Published on March 21, 2024

Tips to Deal with Stress Eating

So, if you are like me stress can really put a damper on how your pants fit. For whatever reason, when I have a hectic day, food is always the first thing I think about – why does it always make me feel better? We can talk about hormones, cravings, emotional triggers etc., but sometimes we just want to know what to do when these thoughts of food take over. So I have put together a list of things I like to try in order to still provide the comfort I am looking for, and also make me feel better without making my pants feel tighter.


How to cope:


• What is your trigger? Do you know? If not, keeping a journal can help you to identify patterns of stress eating.
• Always make sure that you have healthy options in your refrigerator/pantry for when the emotions take over. I’m not saying that you should always deny yourself of your craving – I am simply saying that a healthy option can still satisfy a craving if it is just something like a ”crunch” that you crave. If you have a specific craving, sometimes it's best to satisfy it with the food you want – just have a small amount of it – sometimes it’s just the taste that we want because we have told ourselves that we “shouldn’t have it.”
• Always remember – all foods can fit in moderation. If you don’t know me, you will soon find out that I allow all foods – just use good judgment. Once we realize that we don’t have to give up our favorites, it’s easier to make a healthier choice when given the option.
• Don’t skip meals – this is probably the most common practice of Americans. Keep in mind that the body can go about four to six hours between meals – this keeps us from becoming so hungry that we try to eat the kitchen sink. This is probably when we take in the most calories - no not from the sink, but from the “extra helpings” we have with our meal after not eating all day. Our body is smart – it knows when you don’t eat regular meals and it will hold on to the extra food you are eating just in case you decide to skip meals again. This is how we gain unwanted weight.
• Find ways to manage stress, like exercise, walking, stretching or meditating. You don’t need anything fancy or expensive to do those things. It’s often a matter of slowing down for a minute, thinking a little more clearly, getting some fresh air and some fresh perspective. All of that can help keep us from going to the kitchen and resorting to old habits.

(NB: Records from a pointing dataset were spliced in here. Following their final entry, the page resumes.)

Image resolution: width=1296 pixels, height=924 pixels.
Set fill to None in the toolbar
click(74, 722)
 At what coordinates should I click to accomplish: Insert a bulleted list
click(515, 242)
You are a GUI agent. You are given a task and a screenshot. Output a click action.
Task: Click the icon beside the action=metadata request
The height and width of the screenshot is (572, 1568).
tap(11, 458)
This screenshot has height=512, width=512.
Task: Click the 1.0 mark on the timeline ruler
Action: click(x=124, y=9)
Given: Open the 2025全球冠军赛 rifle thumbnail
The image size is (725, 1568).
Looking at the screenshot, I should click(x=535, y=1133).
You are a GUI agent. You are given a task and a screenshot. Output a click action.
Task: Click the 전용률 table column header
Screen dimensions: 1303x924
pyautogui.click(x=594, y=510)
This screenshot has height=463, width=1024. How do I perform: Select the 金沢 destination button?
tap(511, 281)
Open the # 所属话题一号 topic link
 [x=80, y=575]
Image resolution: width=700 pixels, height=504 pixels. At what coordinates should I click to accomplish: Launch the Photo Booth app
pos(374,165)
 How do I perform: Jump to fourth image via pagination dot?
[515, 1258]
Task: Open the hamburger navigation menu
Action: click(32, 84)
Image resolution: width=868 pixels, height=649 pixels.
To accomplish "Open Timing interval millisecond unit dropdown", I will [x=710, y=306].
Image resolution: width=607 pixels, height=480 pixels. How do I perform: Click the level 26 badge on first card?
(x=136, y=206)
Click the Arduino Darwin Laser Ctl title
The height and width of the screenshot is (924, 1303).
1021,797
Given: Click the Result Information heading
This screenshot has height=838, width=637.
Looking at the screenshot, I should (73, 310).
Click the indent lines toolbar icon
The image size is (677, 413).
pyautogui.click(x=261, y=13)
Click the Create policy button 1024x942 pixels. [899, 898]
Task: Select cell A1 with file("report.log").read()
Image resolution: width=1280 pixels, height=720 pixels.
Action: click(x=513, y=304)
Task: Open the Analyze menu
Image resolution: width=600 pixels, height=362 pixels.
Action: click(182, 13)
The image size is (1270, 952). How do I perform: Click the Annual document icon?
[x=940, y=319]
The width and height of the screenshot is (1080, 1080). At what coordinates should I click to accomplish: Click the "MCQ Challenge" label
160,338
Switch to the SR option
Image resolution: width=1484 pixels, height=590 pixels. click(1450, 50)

Stress eating can’t be fixed with one change – it involves a combination of small steps over a period of time to help control our eating. Making healthy lifestyle changes is always an option that doesn’t cost an arm and a leg. Start thinking of what makes you want to go and eat – if it’s not hunger, maybe get away from the kitchen and think of all of the beauty outside that you can observe while taking a walk. Best of luck to all of you – I know you can do this!!